Difícil lembrar de um único apresentador negro que tenha se tornado um fenômeno da publicidade por desfrutar do horário nobre da emissora
Há oito anos, esta foi a primeira formação do É de Casa (Foto: Divulgação)
*Por André Alves, jornalista.
Pense comigo: onde estavam os negros na programação da maior emissora de TV do país, nas últimas décadas? A começar pelo entretenimento, qual é a figura que vem à memória do brasileiro no comando dos programas de auditório? Xuxa, Angélica, Faustão…e?

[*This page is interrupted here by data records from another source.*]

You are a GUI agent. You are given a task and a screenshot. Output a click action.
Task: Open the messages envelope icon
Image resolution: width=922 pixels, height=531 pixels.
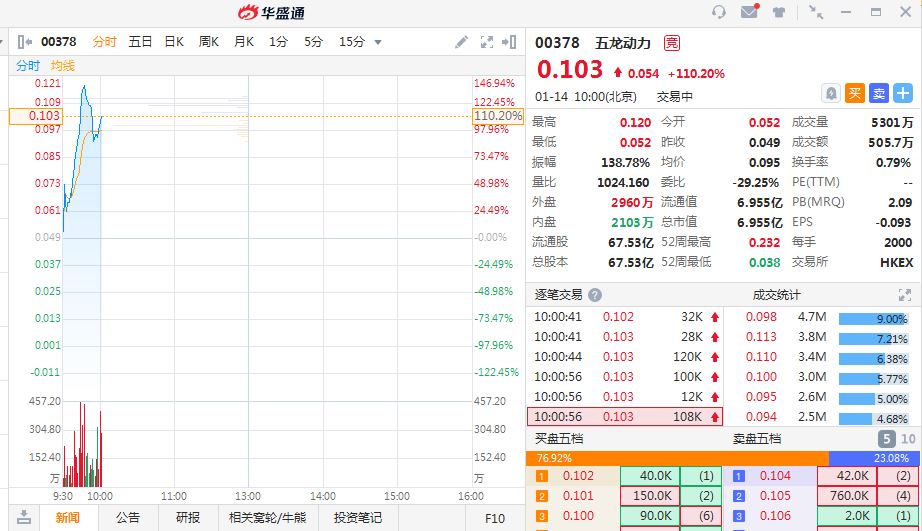click(749, 12)
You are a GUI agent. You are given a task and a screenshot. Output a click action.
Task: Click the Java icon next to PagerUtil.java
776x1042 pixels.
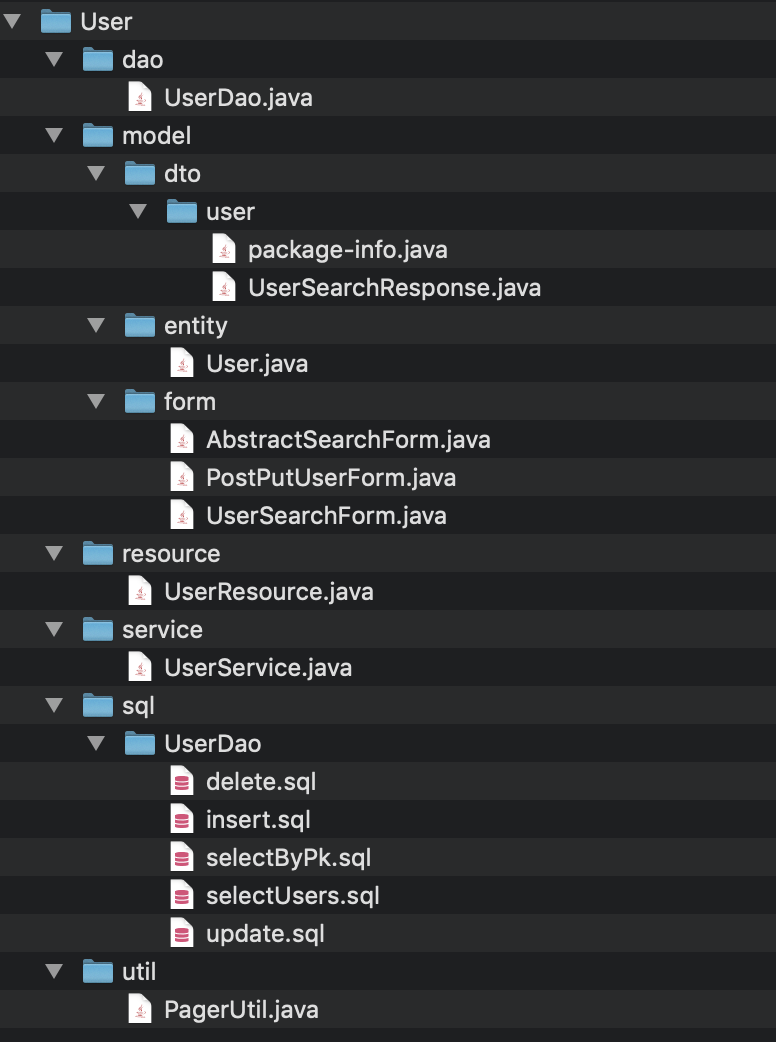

Alguma voz negra na narração do futebol da Globo? E no Big Brother Brasil, fenômeno de audiência e publicidade há mais de 20 anos, algum apresentador negro? E nas “Super Manhãs” da emissora?
Como é perceptível, a Rede Globo vem acelerando mudanças para, finalmente, colorir sua programação com a cara do Brasil real, que não tem apenas uma mistura de cores, mas de vozes e de sotaques. Só agora, a emissora parece encaixar negros em espaços que naturalmente já deveriam estar ocupados, mas que foram dominados por homens e mulheres com aspecto europeu, durante décadas.
Por conta disso, fica difícil lembrar o nome de um único apresentador negro que, ao desfrutar da fama, do horário nobre da Globo e da audiência, tenha se tornado um fenômeno da publicidade, como é o caso de Luciano Huck, Marcos Mion, Fátima Bernardes, Ana Maria Braga, Thiago Laifert (que ainda goza dessa fama mesmo fora da emissora), Patrícia Poeta, entre outros – todos muito competentes, aliás.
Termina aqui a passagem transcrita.